Merci Sylvain de rappeler l'intéressant travail d'Igor Fedoroff. J'ai, également échangé avec lui de nombreux rhizomes dans les années 1980. J'ai apprécié ses créations qui avaient pour nom Abdullah, Annecy, Frivolité, Soleillade, et bien d'autres encore.
Son travail démontre à l'envie qu'on peut, avec intuition, méthode et patience obtenir des résultats en matière d'hybridation qui n'ont rien à envier à certaines productions d'Outre-Atlantique.

Anonyme a dit…

Mise au point sur les enregistrements en France.
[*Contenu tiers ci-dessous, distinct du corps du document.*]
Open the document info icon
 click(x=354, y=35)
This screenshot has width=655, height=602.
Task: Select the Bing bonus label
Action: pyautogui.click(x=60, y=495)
Ce ne fut qu’à partir de 1994, lorsque Jean Peyrard fut nommé ‘Registrar’, responsable du service des enregistrements à la Société Française des Iris et Bulbeuses, suite à ma recommandation faite à Keith Keppel (à l’époque ‘Registrar’ à l’AIS), que les obtenteurs en France ont pu enregistrer auprès de la SFIB. Avant cela, il fallait enregistrer ses variétés directement à l’AIS, ou à la British Iris Society comme je l’ai fait de 1991 à 1993. Le problème de langue pouvait, il est vrai, décourager certains.